Facts that every Tulip lover should know


Lamber's Facts about tulips

What every Tulip lover should know

There is no other flower I know of that has a special place in the hearts of so many people that I have met over the years.

 

There are over 150 species of tulips with 3,000 different varieties.

 

  • Their flower buds are known for being almost perfectly symmetrical. In the fashion industry for years the most “beautiful” models were chosen on how perfectly the symmetry of their face was.
  • Most Tulips sprout a single flower bud, but a few varieties have up to four blooms on a single stem.

Tulips from Amsterdam

 

  • Tulips are part of the Lily family. Who also grow from bulbs. "Tulips (Tulipa) are a genus of spring-blooming perennial herbaceous bulbiferous geophytes (having bulbs as storage organs). Tulips Liliacae"
  • Tulips only bloom for 3-7  days in the spring.
  • Tulips can be found in almost any colour Originally most tulips appeared in warm colours; Red - Orange - Yellow -Pinks. More new colours appear trough cultivating new Tulips.

 

  • Different colour tulips have different meaning when they are given as a gift. The red flowers symbolize true love,  this is why they are so popular around Valentines Day while purple represents loyalty.
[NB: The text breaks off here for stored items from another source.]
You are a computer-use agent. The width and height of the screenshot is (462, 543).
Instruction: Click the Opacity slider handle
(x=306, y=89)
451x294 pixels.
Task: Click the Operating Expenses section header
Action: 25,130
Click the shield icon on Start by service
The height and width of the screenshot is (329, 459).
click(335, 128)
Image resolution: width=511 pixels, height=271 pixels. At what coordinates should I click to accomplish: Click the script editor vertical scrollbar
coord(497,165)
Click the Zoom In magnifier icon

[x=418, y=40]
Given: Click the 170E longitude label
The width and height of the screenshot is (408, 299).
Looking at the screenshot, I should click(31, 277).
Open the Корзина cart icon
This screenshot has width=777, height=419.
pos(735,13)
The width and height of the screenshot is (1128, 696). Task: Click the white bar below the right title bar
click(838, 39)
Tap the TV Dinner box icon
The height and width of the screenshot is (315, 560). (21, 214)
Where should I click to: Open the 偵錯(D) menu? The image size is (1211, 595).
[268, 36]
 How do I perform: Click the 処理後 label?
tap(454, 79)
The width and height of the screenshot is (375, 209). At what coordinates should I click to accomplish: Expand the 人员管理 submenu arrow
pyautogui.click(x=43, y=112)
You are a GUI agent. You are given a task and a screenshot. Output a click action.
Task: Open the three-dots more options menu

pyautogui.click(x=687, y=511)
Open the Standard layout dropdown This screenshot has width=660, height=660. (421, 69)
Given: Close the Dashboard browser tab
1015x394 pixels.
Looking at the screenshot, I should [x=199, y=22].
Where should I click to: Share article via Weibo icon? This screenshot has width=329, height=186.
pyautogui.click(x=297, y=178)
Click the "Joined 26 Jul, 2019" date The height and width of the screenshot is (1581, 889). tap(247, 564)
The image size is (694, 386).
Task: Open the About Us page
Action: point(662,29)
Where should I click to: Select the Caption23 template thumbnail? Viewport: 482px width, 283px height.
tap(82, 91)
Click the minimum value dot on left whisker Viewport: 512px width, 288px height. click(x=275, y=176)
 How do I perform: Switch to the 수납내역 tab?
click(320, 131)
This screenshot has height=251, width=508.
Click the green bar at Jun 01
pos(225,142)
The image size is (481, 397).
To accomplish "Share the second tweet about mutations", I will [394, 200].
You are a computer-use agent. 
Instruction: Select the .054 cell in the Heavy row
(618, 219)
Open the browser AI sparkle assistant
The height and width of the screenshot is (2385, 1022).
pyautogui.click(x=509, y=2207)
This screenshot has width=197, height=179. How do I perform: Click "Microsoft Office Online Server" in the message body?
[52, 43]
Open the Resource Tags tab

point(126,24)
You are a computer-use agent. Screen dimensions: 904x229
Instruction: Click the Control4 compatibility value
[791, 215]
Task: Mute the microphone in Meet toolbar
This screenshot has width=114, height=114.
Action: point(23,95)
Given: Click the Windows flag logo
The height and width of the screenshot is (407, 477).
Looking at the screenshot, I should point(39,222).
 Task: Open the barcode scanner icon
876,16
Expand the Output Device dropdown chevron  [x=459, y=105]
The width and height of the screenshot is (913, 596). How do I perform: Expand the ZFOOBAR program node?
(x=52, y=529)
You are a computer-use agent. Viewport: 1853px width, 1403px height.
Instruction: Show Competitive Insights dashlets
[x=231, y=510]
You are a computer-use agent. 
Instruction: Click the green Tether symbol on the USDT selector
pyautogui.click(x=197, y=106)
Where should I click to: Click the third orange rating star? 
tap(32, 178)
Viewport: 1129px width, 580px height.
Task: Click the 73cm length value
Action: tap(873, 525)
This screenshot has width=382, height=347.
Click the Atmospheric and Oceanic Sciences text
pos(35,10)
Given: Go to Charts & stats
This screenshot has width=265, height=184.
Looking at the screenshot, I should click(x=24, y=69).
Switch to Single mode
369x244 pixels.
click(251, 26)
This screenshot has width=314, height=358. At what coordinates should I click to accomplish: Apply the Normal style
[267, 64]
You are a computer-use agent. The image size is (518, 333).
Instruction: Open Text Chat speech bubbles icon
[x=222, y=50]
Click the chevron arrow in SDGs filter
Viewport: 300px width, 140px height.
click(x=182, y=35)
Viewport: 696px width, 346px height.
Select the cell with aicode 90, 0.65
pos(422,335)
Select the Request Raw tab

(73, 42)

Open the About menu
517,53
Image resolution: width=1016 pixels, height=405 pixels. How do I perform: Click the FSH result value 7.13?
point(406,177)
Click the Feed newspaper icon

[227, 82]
 Made a mistake? White tulips mean “I’m sorry”

  • Tulips are also said to signal the arrival of Spring. A sign of new beginning and hope.

 

  • Tulips are native to Central Asia but did not really become popular until reaching the Netherlands. In the 16th century, Ogier Ghiselin de Busbecq, ambassador of the Habsburg monarchy to the Ottoman Empire. While visiting Turkish sultan Suleiman the Magnificant, a fan of tulips, he was given some bulbs to take back to Vienna.
  • De Busbecq then passed the tulip bulbs on to his friend, Flemish botanist Charles de l'Écluse, the prefect to the emperor's garden in Vienna. When d'Écluse left Vienna to teach at a university in Leiden, Netherlands, he brought the bulbs along and planted them there. It was there that the Dutch monks cultivated the first Tulips in Holland.

Beautiful Spring Tulips

 

    • The Parkinson’s Disease Foundation uses a tulip as it’s symbol. 
  • The red tulip has been associated with Parkinson's awareness since 1980 when a Dutch horticulturist with PD developed a red and white tulip.

 

  • Tulips were once the most expensive flower…. … And in the 1600s, they were even said to cost 10 times more than a average working man’s average salary in the Netherlands, making them more valuable than some homes. In 17th- century Amsterdam, a tulip bulb was worth more than a diamond.

 

  • The time period where the tulip was so expensive (around 1634 to 1637) in known as “Tulip Mania”

 

Tulips are perfect spring Flowers

  • Tulip petals are edible and can be used in place of onions in many recipes. The tradition of eating tulip bulbs and petals was born out of Dutch pragmatism during times of famine in the last year of World War II. During December of 1944-45, a freezing winter fell over the Netherlands that would last multiple months. 
  • The Netherlands is the world’s largest commercial producer of tulips, with around three billion exported each year. 
  • Tulips are the only flower that continue to grow in the vase for at least another inch. This is one of my favourite features of Tulips,
  • The best time to plant tulip bulbs is in the autumn up to December so that the roots can establish themselves before it gets to cold. However if the ground is not frozen and you have tulip bulbs you can still plant these as late as February.
  • Tulips will bend and twist to grow towards the light ( even in a vase!) I call this the dancing of tulips.
  • The tulipiere, literally translated from French as tulip holder, is a Dutch vase made of hand-crafted pottery, usually white-blue delftware, since historically produced in the city of Delf. The design of the vase typically presents several spouts protruding from a central base, which serves as a water reservoir. There are some amazing examples on show in the Rijksmuseum, The Dutch national museum dedicated to arts and history in Amsterdam.

  Dutch Tulip Vase

  • Every year in January, Amsterdam celebrates National Tulip Day, where the public can pick there own tulips to bring home from a tulip garden planted on the Dam in central Amsterdam.